I’ve just seen There Will Be Blood, and assertions that it’s based on oilman Edward Doheny are a stretch. Yes, Doheny started out as a miner; yes, he found oil; yes, he had a mustache … and that’s about it. The real Doheny story, if you’re curious, is in the excellent biography Dark Side of Fortune by Margaret Leslie Davis.
But it’s clear that Doheny was on the mind of PT Anderson, or his location scout, at least. The final scenes were filmed in Greystone, the mansion Doheny built for his real-life son and his wife. Now the center of a park owned by the city of Beverly Hills, the mansion is frequently used for filming. When I was there this summer, I saw the recently restored bowling alley and basement bar. Restored — for this movie?

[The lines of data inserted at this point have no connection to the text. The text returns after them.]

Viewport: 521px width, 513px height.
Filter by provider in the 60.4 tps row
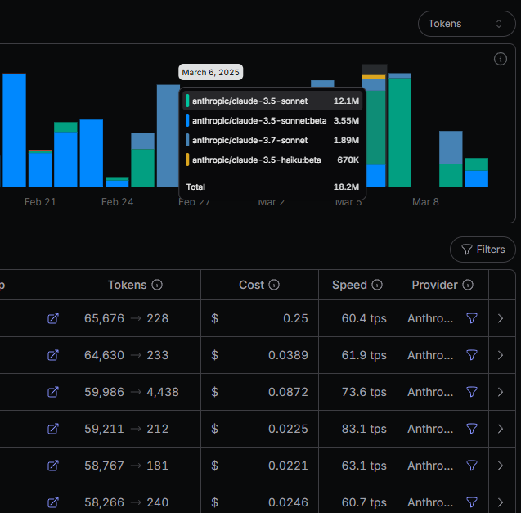click(x=471, y=318)
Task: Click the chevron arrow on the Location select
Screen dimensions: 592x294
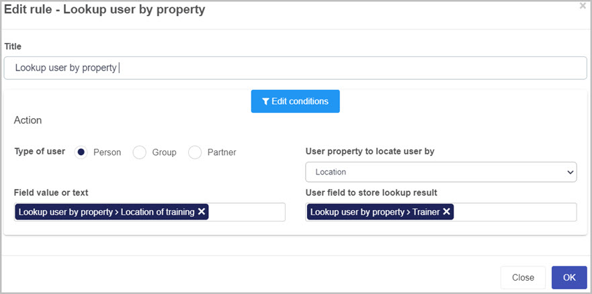Action: pos(570,173)
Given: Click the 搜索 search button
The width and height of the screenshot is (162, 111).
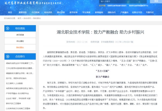Looking at the screenshot, I should tap(156, 1).
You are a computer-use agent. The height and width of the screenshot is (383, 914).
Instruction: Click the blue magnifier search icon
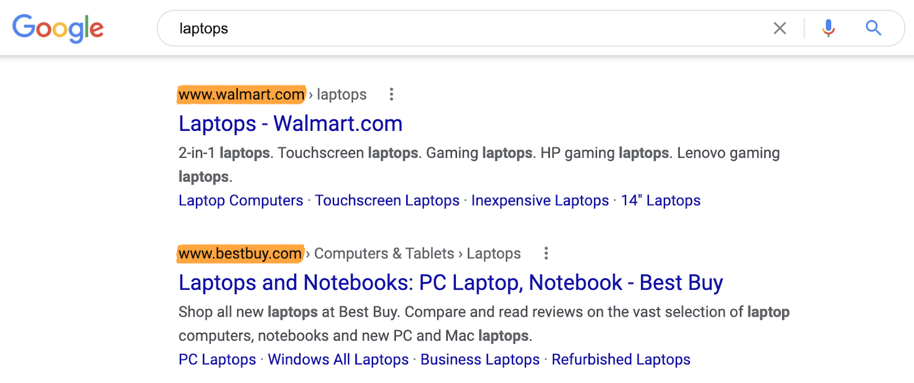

Paul Dano sat on those green velvet cushions! And Daniel Day Lewis sprawled on this bowling alley floor!
Which is neither here nor there — well, technically, I guess it’s there — but I bring it up because I love this kind of feedback loop between fiction and reality. A character marginally based on Doheny winds up inside a real house Doheny built, lending the film a verisimilitude, even though it’s not really about Doheny and Doheny never lived in that house at all.
Both Daniel Plainview and Edward Doheny are from Fon du Lac, WI.
There Will Be Blood would have been better if there was more of the real Doheny in the plot, because his life was more dramatic — he caused the great Teapot Dome scandal and his son and son’s secretary died in a still unsolved murder-suicide shooting in Greystone just before they might have been called to testify against the old man. The killings in LA’s biggest mansion and the subsequent hushing up by the police and press had a big influence on the subsequent writing career of an LA oil industry executive named Raymond Chandler (see “The High Window” where it’s specifically referenced).
Best Upton Sinclair adaptation ever?